Activity => Of all the entries below, retype only the lines from the one with "Alvia (217, 1874)" through the one with "Rueda valora con", exactly as they appear.

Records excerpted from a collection
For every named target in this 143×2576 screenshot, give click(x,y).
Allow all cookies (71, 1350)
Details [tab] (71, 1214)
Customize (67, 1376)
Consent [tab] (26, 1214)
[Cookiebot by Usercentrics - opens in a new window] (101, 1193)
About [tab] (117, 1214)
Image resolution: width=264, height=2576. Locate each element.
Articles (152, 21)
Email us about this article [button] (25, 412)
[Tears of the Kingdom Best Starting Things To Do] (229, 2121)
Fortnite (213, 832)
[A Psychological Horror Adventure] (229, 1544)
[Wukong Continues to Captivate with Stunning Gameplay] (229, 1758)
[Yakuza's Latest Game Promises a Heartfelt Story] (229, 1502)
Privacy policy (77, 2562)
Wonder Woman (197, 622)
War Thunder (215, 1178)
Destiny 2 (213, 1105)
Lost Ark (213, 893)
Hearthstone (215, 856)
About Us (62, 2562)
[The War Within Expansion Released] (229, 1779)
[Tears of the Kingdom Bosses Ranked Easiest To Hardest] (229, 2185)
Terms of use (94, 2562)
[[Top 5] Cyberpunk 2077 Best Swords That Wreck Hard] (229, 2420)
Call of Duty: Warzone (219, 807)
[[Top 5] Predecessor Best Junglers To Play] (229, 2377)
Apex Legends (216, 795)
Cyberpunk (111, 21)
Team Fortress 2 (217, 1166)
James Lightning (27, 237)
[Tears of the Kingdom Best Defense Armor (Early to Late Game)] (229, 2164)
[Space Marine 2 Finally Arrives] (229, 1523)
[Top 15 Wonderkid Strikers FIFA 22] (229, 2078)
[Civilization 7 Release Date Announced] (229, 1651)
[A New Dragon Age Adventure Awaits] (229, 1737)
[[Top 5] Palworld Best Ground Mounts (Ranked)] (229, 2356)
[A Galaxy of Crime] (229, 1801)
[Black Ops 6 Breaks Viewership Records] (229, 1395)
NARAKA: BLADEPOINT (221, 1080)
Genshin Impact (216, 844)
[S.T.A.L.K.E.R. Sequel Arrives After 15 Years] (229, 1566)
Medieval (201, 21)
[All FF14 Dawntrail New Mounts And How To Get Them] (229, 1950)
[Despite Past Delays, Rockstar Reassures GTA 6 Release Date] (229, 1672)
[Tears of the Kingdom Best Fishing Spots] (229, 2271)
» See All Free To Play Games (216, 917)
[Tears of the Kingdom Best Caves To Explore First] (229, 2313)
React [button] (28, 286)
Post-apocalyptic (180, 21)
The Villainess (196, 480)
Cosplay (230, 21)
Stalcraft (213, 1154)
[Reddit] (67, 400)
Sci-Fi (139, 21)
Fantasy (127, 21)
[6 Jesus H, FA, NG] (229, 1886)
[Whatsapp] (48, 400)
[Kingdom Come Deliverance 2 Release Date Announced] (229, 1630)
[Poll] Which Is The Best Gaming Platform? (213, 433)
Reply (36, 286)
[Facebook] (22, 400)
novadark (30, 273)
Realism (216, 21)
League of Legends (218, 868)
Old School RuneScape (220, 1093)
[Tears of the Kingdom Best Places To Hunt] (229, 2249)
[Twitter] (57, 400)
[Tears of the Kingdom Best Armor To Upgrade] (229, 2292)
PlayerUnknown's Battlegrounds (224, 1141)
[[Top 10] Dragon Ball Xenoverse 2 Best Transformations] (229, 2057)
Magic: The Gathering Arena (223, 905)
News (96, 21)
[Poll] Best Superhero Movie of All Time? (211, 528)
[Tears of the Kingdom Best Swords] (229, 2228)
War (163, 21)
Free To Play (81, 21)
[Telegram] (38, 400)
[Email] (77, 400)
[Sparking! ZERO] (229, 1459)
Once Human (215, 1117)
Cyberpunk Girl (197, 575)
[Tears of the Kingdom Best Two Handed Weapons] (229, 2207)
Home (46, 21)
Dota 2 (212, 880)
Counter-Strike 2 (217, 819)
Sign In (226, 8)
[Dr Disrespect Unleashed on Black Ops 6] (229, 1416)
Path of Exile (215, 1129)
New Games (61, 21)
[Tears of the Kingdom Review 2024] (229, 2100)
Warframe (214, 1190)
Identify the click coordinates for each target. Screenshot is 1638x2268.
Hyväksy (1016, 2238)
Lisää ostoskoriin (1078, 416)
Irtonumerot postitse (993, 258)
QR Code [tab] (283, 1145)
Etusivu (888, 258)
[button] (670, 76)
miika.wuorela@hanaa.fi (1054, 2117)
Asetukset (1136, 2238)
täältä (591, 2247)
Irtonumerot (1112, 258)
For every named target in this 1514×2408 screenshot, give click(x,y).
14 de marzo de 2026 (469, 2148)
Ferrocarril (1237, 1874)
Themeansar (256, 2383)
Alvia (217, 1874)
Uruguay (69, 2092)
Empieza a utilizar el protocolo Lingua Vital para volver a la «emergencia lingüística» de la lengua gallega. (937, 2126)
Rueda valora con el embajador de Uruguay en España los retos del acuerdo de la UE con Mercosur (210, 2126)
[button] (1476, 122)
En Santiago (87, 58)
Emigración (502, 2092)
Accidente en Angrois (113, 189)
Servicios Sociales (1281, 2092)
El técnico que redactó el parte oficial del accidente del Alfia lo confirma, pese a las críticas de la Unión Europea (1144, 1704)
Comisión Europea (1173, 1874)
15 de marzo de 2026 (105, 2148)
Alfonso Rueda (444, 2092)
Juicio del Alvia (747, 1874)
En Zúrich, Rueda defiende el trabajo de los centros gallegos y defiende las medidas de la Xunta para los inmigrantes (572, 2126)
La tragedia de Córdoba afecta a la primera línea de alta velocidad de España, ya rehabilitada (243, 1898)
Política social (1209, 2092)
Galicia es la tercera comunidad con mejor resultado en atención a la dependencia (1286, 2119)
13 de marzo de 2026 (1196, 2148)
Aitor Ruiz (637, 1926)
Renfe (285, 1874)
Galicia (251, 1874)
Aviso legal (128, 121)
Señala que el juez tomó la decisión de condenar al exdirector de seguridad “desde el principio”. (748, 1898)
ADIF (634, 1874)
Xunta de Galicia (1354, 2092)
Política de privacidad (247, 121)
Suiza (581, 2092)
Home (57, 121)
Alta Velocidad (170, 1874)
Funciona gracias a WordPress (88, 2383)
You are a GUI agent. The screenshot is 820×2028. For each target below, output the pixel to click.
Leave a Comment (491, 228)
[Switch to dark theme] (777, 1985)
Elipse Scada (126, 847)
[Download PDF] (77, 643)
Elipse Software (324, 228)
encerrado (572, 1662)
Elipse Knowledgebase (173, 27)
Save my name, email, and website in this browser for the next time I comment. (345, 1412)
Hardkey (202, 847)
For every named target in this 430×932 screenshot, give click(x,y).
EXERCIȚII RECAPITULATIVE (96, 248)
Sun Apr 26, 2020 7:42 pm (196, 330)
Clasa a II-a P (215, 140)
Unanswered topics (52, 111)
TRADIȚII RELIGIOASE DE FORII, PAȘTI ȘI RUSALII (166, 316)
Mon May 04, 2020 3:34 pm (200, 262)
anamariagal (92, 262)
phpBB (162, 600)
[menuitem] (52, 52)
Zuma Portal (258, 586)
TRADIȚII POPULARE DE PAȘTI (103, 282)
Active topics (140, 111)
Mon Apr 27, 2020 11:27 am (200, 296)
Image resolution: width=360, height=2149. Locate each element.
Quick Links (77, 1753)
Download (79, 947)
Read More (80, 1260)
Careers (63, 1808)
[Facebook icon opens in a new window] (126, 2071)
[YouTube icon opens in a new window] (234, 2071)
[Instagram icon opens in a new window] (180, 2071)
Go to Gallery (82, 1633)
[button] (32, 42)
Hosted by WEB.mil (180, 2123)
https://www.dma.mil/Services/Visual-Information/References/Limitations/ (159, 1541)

Exercise output =>
Alvia (217, 1874)
Uruguay (69, 2092)
Empieza a utilizar el protocolo Lingua Vital para volver a la «emergencia lingüística» de la lengua gallega. (937, 2126)
Rueda valora con el embajador de Uruguay en España los retos del acuerdo de la UE con Mercosur (210, 2126)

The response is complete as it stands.